「なぁ。言い逃れ出来ると思ってる?自分がやったことも認められないで、この子は相当傷ついてるのに謝罪も出来ない。軽蔑するよ。」

「だから私は…。」

「繰り返すの?カンナの時みたいに。」

冷たく言い放つ俺に、つばきがビクリとした。隣で呆気に取られている女子が「カンナちゃん…。」と囁く様に言った。

つばきが女子を見やって俯いた。
あんなに威勢が良かったつばきが急に口籠って、見てはいけない物を見てしまったみたいな顔をした女子は、気まずそうに佇んでいる。

「ごめんなさい…。」

「え。」

つばきの突然の「ごめんなさい」に、今度はおろおろとし始めた女子を、俺は本当に申し訳なく思った。

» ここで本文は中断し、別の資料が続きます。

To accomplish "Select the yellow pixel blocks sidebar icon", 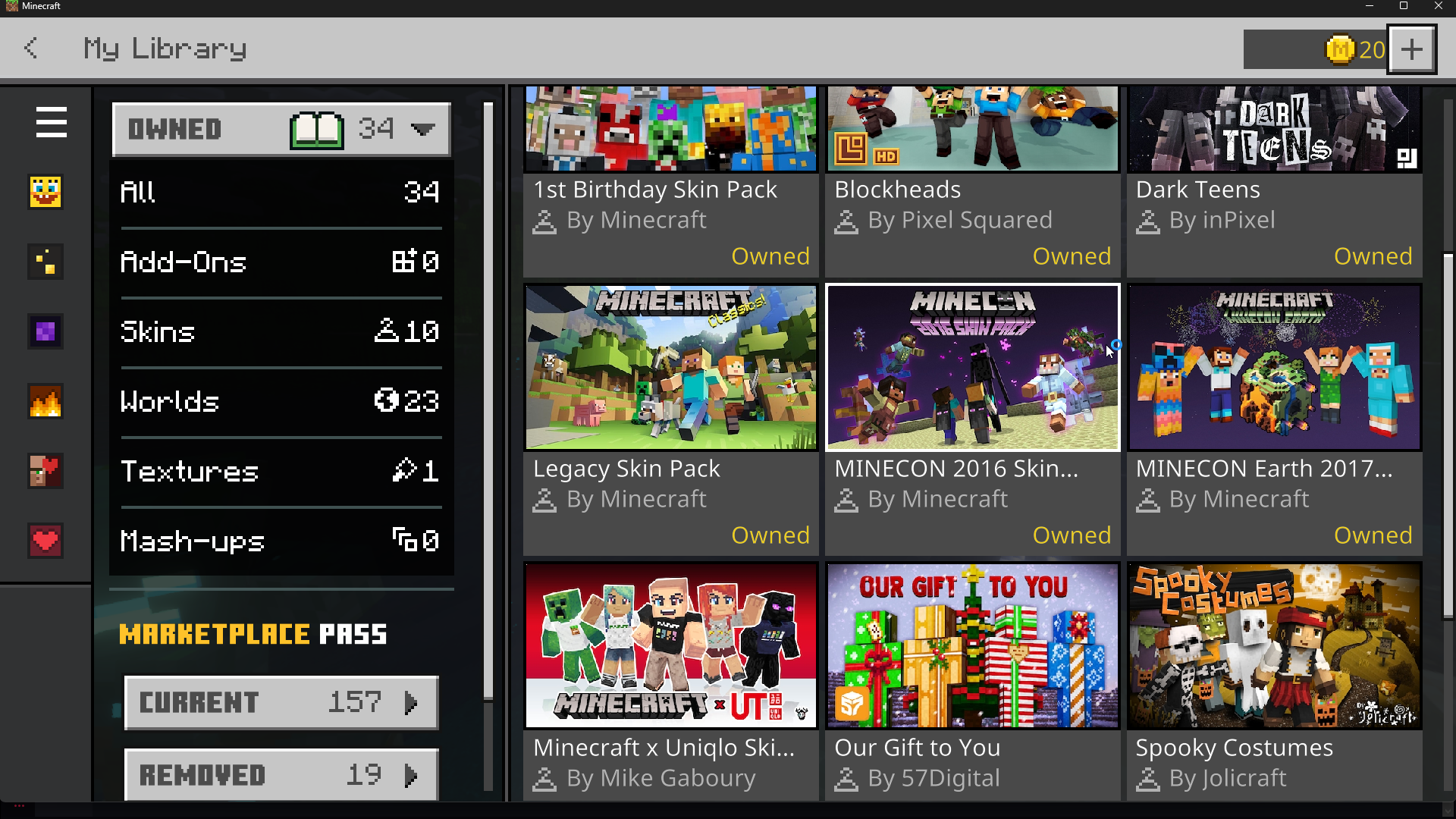I will [x=46, y=262].
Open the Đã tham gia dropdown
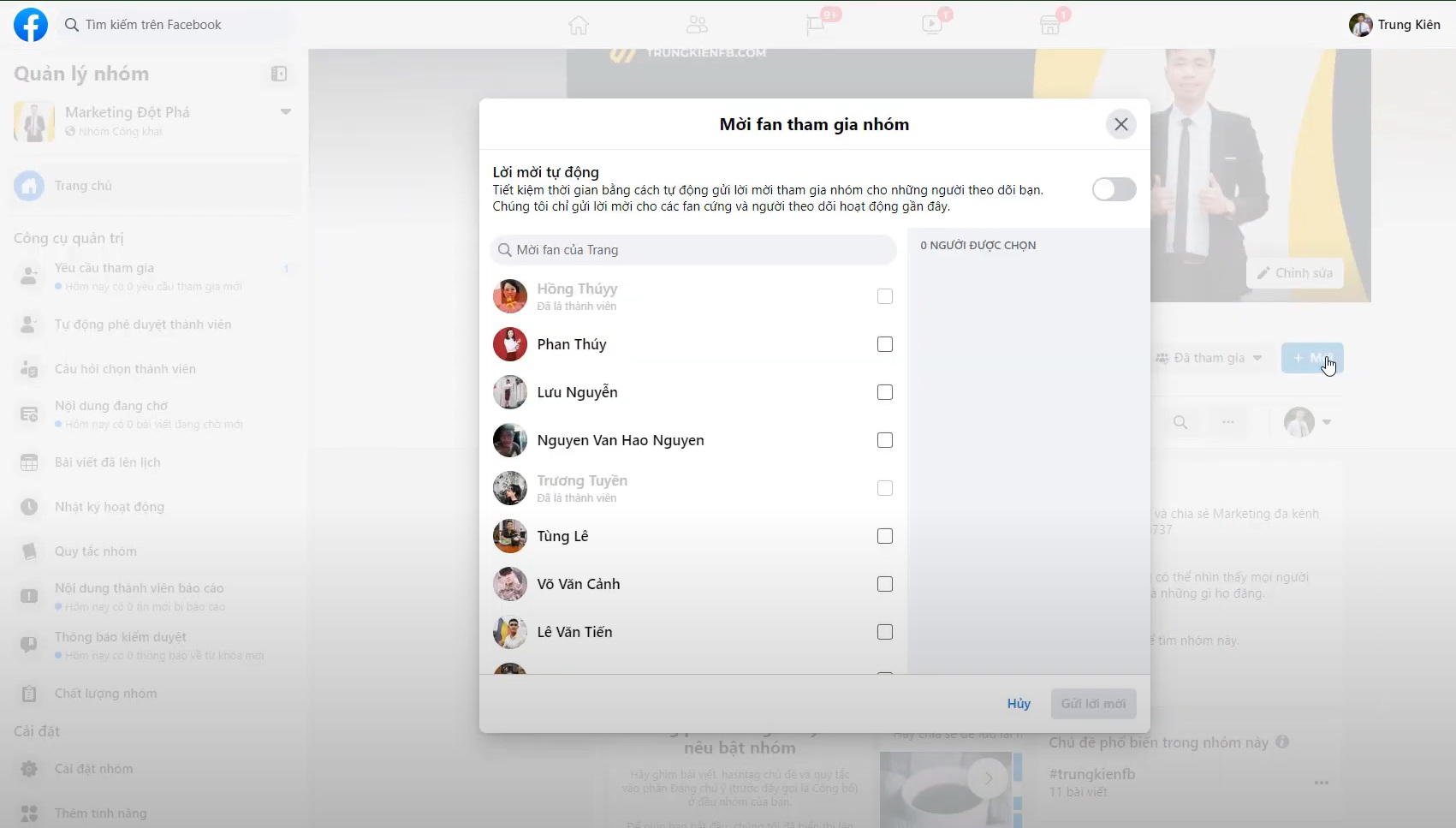 1209,358
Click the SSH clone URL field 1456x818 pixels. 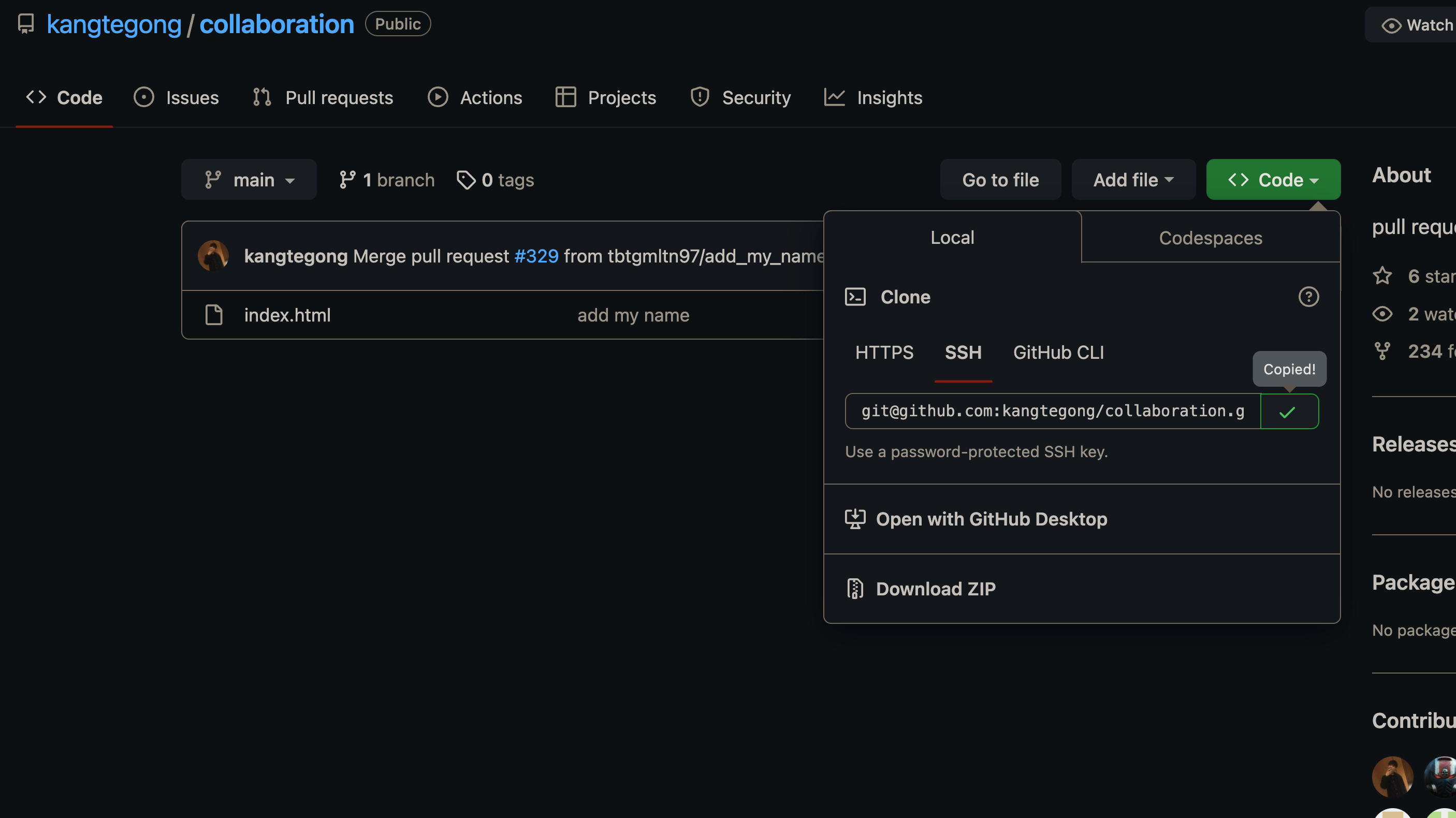point(1053,412)
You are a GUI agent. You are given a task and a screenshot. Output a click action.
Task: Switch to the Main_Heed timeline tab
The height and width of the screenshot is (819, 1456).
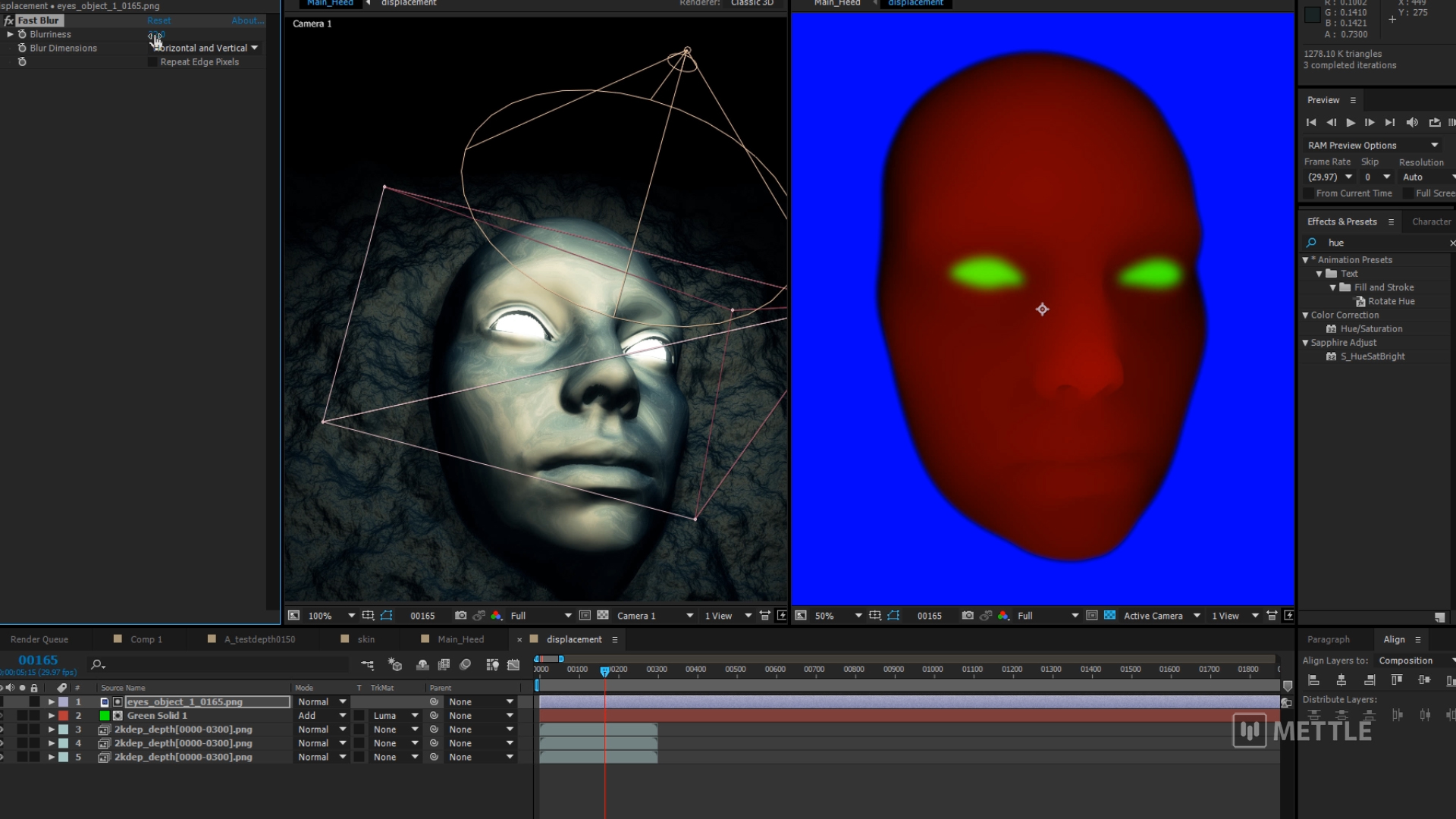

「ごめんなさい。あなたに嫌がらせしてたのは全部私なの…。」

伏目がちに悔しそうな目をしたつばきが言った。
たった一言、カンナの名前だけで勝敗がついた。

そうだよな。お前はここでカンナの話をされるわけにはいかないもんな。
俺がここでカンナの真実を話せば、お前の人生は終わりだ。

なーんだ。やっぱり罪がバレるのは怖いんだな。
お前の覚悟はその程度だ。その程度の恋心で、その程度の覚悟でカンナを殺した。

くだらない人間だ。

「ねぇ…、もういいよ。つばきちゃんのこと怒ったりしてないから。もう辞めようよ、ね?」

おろおろしたまま女子が苦笑いを浮かべている。

「いや、怒ってるだろ。」

火に油を注ぐような発言をする俺を、女子がちょっと厳しい顔で見た。

「本当にもう怒ってないから。最初はそりゃあショックだったよ。誰かに悪意を向けられるなんて誰だって悲しいよ。でもね、本当はちょっと気づいてたんだ。もしかして、つばきちゃんじゃないかって。」

「え…?」

つばきが顔を上げた。あんなに強気だった表情はどこかに消えている。

「だって私の友達はそんな素振り全然無かったし、クラスの子じゃないなら誰が、何の為にって考えてたらさ。私、透華とクラスが一緒になってからよく喋るようになって、一緒に行動することもあったしさ。あー、たぶんつばきちゃんが嫉妬してやってるんじゃないかって。」

つばきは何も言い返せないまま、ただもう一度、ごめんと小さく言った。

「ううん。私も気づいてたのに透華と仲良くしててごめんね。ちょっとデリカシー無かったよね。でもね、こんなこと、他の人には絶対にしないでね。約束してくれたら許してあげる。」

女子がニッと笑った。俺はこの子みたいに優しくはなれない。こんな風に強くはなれない。
本当にごめん。心の中でそう繰り返して見つめていた俺にも、笑いかけてくれた。

きっとこの子への嫌がらせは終わるだろう。くだらない恋愛ゲームに巻き込んでしまっただけのこの子に対して、どうか本当に心の綺麗な人達ばかりに囲まれて、高校生活も将来も幸せでいて欲しいと思った。